I'm not surprised but I am disappointed. Hey, there's been a lot of talk since the election that he would make a major push to address climate change, but he himself never said it, as he has about immigration reform and tax reform, so no one should be surprised he's not yet wagering any of his political capital on the issue.
The president went on to point out that climate change had become a "partisan" issue and that it lacks the bipartisan support necessary to pass major legislation.
Not his fault. It's the climate movement's fault. They made no noise during the political campaigns, when they could have created quite a stir after the drought and summer heat.
It's also the movement's responsibility moving forward. In April of 2011, during the Energy Action Coalition's PowerShift conference in D.C., a handful of youth leaders were invited to the White House to talk about the climate. They thought they would be speaking with some lower-level staffers, but were amazed when the conference room door opened and President Obama came in. He told them that he cared just as much about the climate as they did, but he wouldn't be able to get anything done about it unless they created a groundswell of popular support that politicians could not ignore. FDR did the same thing in the 1930's, when he told labor activists that he could only deliver on needed reforms if they created popular support. (They did and he did.)
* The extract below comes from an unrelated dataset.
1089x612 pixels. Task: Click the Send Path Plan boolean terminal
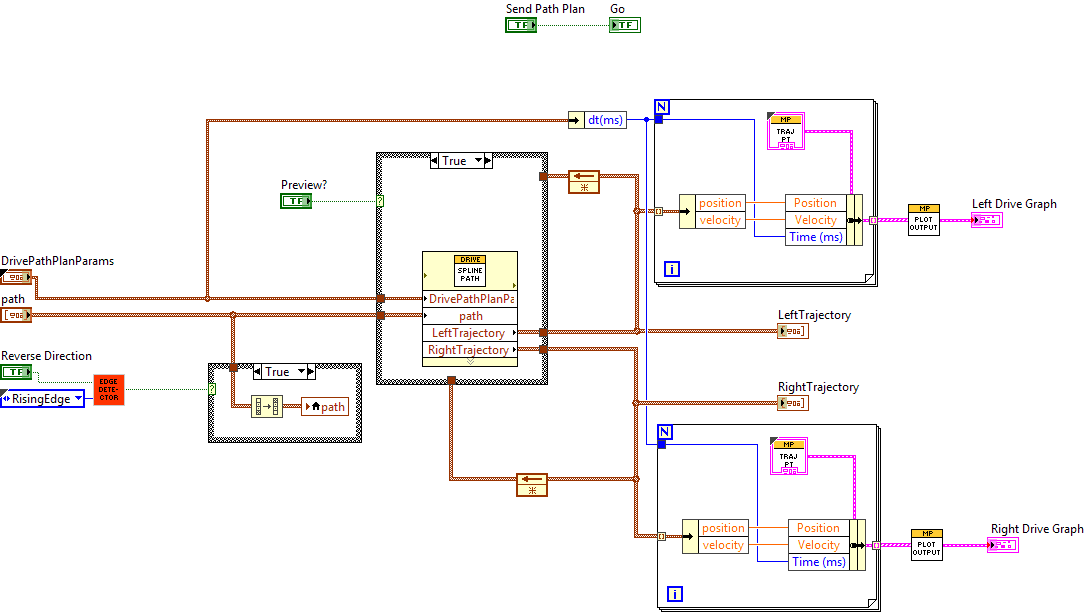[520, 25]
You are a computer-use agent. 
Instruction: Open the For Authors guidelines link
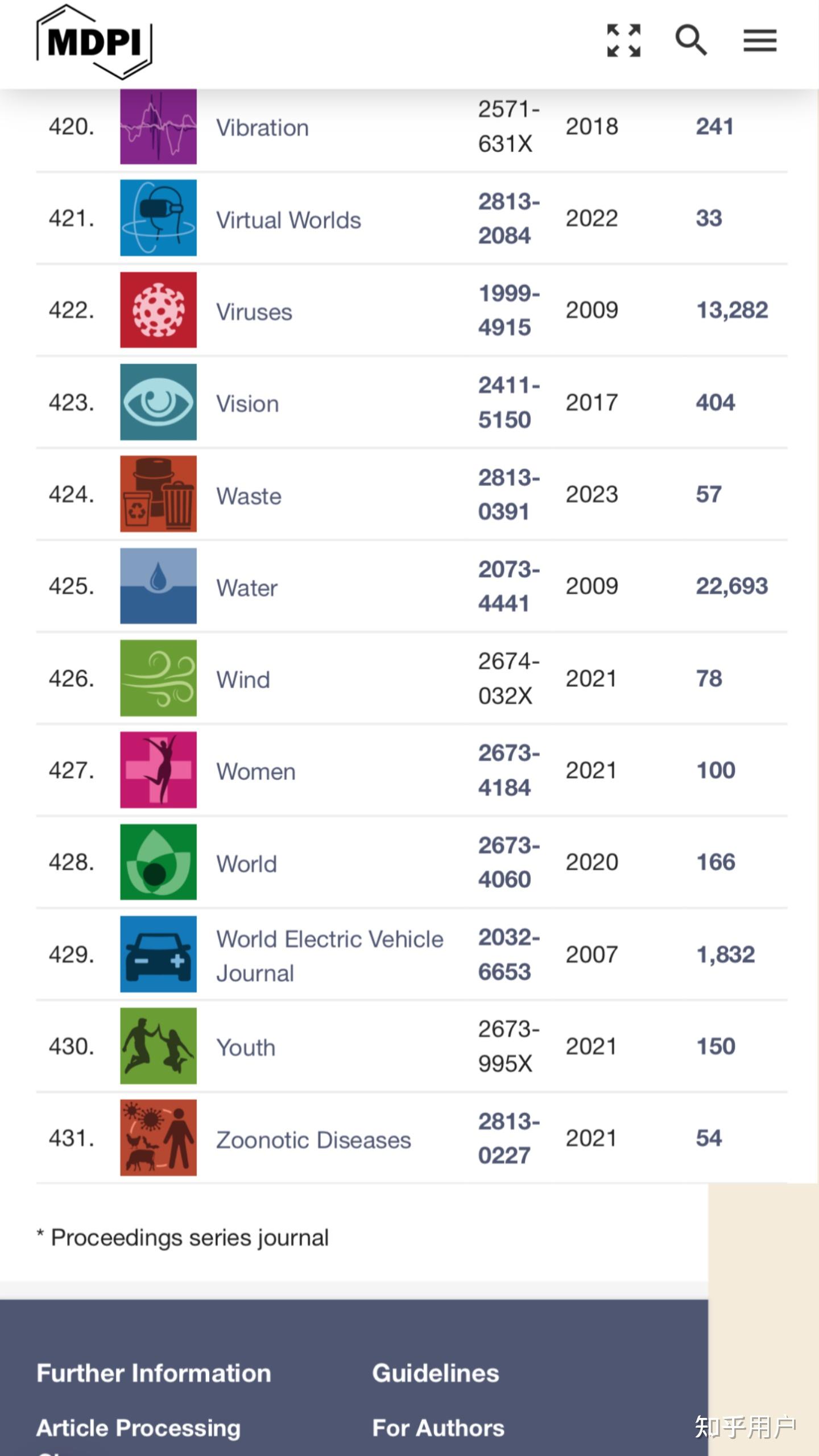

It's foolish to think that by electing this president our work is done and we can go back to being passive. In Gene Sharp's The Politics of Nonviolent Action, he writes about a tendency in populations "to avoid responsibility, to seek to delegate it upward and to attribute greater authority to superiors in the hierarchy than is in fact merited". (This comes from what he calls a "lack of self confidence".)
In other words quit waiting for the "leaders" to lead. YOU are the leader, with every bit as much power to make change as any president or dirty energy CEO, so own up to it. We need to lead the leaders.
Gandhi said "The function of a civil resister is to provoke response. And we will continue to provoke until they respond. They are not in control. We are."
So it's on us. If our collective actions are in alignment with the severity of the crisis, then we will be able to create that groundswell.
Update: Arianna Huffington has a similar post today about how the president said "Only you have the power to move us forward" at his convention speech and made similar comments on election night. She even included the exact quote FDR issued to the labor leaders: "I agree with you. I want to do it. Now make me do it." Finally, she includes this link to a Guardian UK piece about how progressives need to follow Obama's example and start pushing for change.